Red PavilionThe grand opening isn’t until March 14 — but since early last month, the new multi-purpose venue (an apothecary by day, an Asian pulp-noir nightclub after dark and a brunch destination on Sundays) has been quietly preparing for its grand opening. .

Co-founder Shea Lee told the Post of the decision, “I really loved creating some kind of smoky, opium den-y, sexy cabaret-style venue, but we wanted something people could feel comfortable going to.” ” to make the Red Pavilion a place where attendees felt no pressure to “put on red lipstick and wear clothes, but a more playful, fun concept”.

Li, a Taipei-born nightlife producer who also runs an entertainment agency, teamed up with registered dietitian, traditional Chinese medicine chef and Shanghai native Zoey Xinyi Gong to deliver the multidimensional concept.

The aesthetic is “David Lynch meets Wong Kar-wai,” the latter being a Hong Kong film director known for his saturated cinematography and non-linear narratives. The Vibe aims to be both authentic and quirky, accessible and community-focused.

Red Pavilion Bushwick Opening
The vibe is kitty but meant to be authentic.

Red Pavilion Bushwick Opening
At 3 p.m., the place ceases to be a teahouse and transforms into a nightclub.

Red Pavilion Bushwick Opening
When she’s not running her three businesses, Lee likes to hit techno clubs.
mark shelby perry

Red Pavilion Bushwick Opening
A Valentine’s Day dinner and preview party.

At the 2,400-square-foot expression of its teahouse at 1241 Flushing Avenue, guests can enjoy teas inspired by traditional Chinese medicine and a wellness-focused menu including multigrain congee, black sesame latte and snow fungus stew from 9 a.m. to 3 p.m.
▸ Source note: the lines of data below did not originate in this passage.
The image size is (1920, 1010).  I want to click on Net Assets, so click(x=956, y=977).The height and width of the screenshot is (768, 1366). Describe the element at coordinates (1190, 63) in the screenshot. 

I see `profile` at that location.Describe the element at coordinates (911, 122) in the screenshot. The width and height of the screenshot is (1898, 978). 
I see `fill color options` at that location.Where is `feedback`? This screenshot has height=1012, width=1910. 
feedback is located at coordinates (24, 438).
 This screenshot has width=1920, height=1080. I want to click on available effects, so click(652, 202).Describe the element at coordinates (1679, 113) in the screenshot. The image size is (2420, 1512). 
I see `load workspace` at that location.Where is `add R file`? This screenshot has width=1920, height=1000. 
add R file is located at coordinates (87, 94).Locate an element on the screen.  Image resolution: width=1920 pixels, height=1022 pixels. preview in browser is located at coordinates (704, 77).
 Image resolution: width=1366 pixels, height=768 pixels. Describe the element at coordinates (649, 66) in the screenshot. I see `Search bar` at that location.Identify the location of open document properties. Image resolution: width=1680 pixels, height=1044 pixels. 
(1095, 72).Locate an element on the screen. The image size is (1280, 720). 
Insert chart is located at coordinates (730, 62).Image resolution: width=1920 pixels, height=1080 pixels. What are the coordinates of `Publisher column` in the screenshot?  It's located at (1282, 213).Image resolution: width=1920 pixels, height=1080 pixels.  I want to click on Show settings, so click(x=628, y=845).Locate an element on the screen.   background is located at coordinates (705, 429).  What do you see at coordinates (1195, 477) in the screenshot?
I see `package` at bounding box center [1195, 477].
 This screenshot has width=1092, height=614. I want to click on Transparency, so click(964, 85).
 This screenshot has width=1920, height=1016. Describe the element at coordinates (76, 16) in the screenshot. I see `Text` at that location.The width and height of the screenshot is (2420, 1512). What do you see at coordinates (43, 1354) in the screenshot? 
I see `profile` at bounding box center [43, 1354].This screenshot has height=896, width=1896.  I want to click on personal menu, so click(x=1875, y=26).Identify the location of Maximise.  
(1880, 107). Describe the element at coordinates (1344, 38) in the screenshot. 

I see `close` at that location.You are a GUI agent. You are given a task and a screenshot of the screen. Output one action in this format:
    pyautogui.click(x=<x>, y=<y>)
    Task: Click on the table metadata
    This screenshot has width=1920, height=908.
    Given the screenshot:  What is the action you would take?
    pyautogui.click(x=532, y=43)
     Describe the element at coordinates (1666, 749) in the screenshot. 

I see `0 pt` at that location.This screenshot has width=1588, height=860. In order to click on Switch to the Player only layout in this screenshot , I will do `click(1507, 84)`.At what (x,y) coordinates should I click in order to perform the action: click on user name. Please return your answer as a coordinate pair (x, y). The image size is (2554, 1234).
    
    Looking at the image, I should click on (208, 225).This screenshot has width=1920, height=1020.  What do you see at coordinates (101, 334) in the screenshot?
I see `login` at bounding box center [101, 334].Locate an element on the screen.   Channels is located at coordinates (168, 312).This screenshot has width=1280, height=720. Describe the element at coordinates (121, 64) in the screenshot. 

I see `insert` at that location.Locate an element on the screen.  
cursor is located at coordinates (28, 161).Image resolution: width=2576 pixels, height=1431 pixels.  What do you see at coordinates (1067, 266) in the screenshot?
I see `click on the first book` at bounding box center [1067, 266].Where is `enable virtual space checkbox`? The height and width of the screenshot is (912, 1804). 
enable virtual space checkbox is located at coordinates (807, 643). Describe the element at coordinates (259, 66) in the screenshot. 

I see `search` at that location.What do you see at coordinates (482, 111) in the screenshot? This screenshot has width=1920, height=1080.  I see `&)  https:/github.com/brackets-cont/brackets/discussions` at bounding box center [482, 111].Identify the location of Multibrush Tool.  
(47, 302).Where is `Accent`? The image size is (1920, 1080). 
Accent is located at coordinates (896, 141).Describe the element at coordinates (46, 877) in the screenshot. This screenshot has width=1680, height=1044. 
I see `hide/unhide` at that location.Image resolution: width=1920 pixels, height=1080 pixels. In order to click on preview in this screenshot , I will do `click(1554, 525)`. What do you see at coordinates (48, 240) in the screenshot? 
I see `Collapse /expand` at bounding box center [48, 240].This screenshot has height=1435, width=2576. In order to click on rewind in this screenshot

In the evening, neon and smoke machines turn on for a variety of theatrical programming, from jazz nights and aerialists to Japanese shibari rope bondage, hook suspension and other shows with a fetish edge and costume focus.

Drinks menu features Chinese shamanism-influenced drinks and herbal shots, including the $17 Sesame Colada (tequila, wolfberry-infused baijiu, caramelized pineapple, mangosteen and white sesame paste) and the $12 Awake (whiskey and baijiu, infused Buddha hand, and bayberry) . ,

After this, there is Mand Yoga on Sunday from noon to 3 pm.

“You know, there are places in Williamsburg that say they have dim sum, which is fine but it’s not traditional dim sum,” Lee said. “We actually push a cart around.”

Red Pavilion Bushwick Opening
During its dim sum incarnation, the brunch crowd can expect both carts and fill-out cards.

Red Pavilion Bushwick Opening
The menu includes traditional offerings with a focus on healthy ingredients.

Red Pavilion Bushwick Opening
Zoey Xinyi Gong and Shien Lee are the co-founders of Red Pavilion.
Rose Callahan Photography

There will also be a completed order form, and Gong himself plans to push a cart, Eater first reported,

Although Red Pavilion is intended to be a unique union of varied pleasures, its diverting offerings were significantly inspired by a combination of recent events.

“The concept really came about during COVID when everyone was very different and of course there were a lot of [anti-Asian] Hate crimes were happening in our community,” said Lee, herself a victim of the subway attack.

Lee and Gong, who have both lived in Bushwick for many years (before that, Lee had spent seven or so in Williamsburg), felt the neighborhood—though full of great Asian food—was the place for Asian and Pacific Islander communities. There was a shortage of

At the Red Pavilion, they plan to “really give a platform” and highlight Asian artists, “to showcase culture through food, tea and performances.”